Elle est investie en tête de liste pour les élections législatives du 14 mars 2004 dans la province de Valence, étant la première femme à mener la liste d'un grand parti dans cette circonscription. Après le scrutin, remporté par le PSOE, elle est élue présidente de la commission bicamérale des Droits des femmes et de l'Égalité des chances, tout en siégeant à la commission de l'Environnement, et à la commission de contrôle parlementaire de la Radio Televisión Española jusqu'en 2007.

Municipales de 2007 à Valence[modifier | modifier le code]

En octobre 2006, elle est officiellement investie tête de liste du Parti socialiste du Pays valencien-PSOE (PSPV-PSOE) aux élections municipales à Valence[3]. Sa liste remporte 140 187 voix, soit 33,78 % des suffrages exprimés et 12 conseillers sur 33 ; elle accuse ainsi un retard de 95 000 voix et 9 élus sur la liste du Parti populaire de la Communauté valencienne (PPCV) de la maire sortante Rita Barberá. À l'ouverture de la mandature, elle est nommée porte-parole du groupe socialiste.

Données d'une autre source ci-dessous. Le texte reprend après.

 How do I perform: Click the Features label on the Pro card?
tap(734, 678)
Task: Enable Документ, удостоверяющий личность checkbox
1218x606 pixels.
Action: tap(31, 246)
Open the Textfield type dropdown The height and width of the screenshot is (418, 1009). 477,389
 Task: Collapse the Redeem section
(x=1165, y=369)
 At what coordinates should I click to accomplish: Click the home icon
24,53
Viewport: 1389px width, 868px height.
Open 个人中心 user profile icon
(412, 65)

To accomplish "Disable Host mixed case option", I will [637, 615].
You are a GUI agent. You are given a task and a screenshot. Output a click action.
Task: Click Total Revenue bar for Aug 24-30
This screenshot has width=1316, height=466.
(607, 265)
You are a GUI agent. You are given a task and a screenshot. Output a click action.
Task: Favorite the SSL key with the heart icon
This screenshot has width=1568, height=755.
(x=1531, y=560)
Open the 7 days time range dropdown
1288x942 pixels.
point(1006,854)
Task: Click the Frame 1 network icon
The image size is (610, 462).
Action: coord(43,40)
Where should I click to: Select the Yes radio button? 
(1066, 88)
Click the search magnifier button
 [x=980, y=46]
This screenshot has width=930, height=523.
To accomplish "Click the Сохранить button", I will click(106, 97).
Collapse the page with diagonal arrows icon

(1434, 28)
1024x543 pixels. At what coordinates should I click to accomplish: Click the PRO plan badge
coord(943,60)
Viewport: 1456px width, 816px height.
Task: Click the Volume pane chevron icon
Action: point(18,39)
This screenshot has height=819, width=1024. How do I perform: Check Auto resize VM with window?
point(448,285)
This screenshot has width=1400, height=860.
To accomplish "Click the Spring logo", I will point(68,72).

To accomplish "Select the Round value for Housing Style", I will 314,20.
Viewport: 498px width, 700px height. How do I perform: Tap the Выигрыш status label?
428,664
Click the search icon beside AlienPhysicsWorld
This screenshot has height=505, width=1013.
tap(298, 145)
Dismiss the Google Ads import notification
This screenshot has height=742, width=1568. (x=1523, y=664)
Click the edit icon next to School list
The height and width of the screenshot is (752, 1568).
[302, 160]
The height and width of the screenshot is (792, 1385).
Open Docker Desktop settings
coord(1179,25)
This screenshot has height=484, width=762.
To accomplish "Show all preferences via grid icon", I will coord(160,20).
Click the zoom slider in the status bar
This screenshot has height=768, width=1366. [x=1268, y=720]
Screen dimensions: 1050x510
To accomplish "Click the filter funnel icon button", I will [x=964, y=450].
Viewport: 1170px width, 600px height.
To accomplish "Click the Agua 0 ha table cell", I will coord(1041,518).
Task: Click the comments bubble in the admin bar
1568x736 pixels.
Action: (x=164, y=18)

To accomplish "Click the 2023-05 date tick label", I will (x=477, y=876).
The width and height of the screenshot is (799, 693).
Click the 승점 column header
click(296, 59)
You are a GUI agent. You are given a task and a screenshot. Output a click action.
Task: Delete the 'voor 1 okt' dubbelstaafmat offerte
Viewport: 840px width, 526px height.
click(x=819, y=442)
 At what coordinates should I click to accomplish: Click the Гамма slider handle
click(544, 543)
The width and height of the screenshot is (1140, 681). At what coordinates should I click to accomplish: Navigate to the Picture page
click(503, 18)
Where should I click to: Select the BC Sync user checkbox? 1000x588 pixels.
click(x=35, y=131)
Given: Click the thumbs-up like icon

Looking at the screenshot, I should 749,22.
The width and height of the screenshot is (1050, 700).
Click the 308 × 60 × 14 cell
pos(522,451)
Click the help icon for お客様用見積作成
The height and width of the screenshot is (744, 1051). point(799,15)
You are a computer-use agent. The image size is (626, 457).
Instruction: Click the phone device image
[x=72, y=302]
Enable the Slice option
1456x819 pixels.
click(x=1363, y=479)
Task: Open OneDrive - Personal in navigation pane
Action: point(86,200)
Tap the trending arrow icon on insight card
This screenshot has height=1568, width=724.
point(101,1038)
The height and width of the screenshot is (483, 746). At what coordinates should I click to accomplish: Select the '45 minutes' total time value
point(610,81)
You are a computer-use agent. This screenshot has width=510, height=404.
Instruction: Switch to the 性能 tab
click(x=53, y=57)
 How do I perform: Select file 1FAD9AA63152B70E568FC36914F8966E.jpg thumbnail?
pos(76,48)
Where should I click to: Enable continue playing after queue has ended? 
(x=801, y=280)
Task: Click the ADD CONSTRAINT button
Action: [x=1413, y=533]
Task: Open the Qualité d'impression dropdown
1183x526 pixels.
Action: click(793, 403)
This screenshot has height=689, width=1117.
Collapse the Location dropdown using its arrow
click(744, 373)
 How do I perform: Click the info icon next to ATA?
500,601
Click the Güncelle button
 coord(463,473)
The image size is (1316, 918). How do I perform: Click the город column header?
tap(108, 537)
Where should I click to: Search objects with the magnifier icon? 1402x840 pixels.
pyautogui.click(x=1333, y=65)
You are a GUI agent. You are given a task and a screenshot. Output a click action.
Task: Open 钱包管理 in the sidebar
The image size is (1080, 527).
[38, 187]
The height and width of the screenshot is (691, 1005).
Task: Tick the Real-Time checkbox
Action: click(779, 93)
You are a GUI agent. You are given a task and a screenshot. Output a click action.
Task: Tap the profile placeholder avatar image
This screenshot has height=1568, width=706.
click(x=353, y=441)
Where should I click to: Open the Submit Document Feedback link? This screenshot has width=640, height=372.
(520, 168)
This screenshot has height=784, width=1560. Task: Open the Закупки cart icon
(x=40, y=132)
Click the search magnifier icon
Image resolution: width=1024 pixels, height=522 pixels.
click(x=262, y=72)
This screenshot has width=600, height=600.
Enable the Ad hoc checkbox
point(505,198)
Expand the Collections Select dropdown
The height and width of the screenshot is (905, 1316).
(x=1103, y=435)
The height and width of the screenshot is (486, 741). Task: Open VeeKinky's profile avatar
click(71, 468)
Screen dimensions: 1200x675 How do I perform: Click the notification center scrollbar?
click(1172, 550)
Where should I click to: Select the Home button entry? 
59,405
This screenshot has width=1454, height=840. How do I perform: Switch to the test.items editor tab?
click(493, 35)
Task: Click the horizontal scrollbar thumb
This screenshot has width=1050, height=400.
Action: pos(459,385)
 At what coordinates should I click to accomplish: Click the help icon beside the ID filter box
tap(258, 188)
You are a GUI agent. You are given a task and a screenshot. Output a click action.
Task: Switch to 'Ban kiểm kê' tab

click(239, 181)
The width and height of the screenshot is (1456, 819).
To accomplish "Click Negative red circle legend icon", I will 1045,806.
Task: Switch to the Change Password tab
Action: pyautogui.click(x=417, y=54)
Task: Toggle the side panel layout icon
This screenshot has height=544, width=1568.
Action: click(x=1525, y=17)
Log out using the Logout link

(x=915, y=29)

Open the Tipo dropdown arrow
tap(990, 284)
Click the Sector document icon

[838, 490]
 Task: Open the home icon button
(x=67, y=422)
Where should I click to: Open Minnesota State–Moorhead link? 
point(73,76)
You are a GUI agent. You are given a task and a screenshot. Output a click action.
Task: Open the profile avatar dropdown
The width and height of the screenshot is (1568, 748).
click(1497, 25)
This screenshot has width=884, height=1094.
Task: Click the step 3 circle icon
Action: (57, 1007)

Sénatrice[modifier | modifier le code]

Pour les élections législatives du 9 mars 2008, elle se présente au Sénat. Le jour du scrutin, elle récolte 600 037 voix, réalisant le quatrième meilleur score et remportant donc un siège, le seul obtenu par les socialistes. À l'ouverture de la législature, elle est désignée première secrétaire du bureau du Sénat et membre de la commission du Règlement.

Elle ne se représente pas aux élections municipales de mai 2011, elle remporte un nouveau mandat sénatorial lors des élections législatives anticipées du 20 novembre suivant, mais avec seulement 367 632 voix en sa faveur. Elle devient alors troisième secrétaire du bureau du Sénat et deuxième secrétaire de la députation permanente.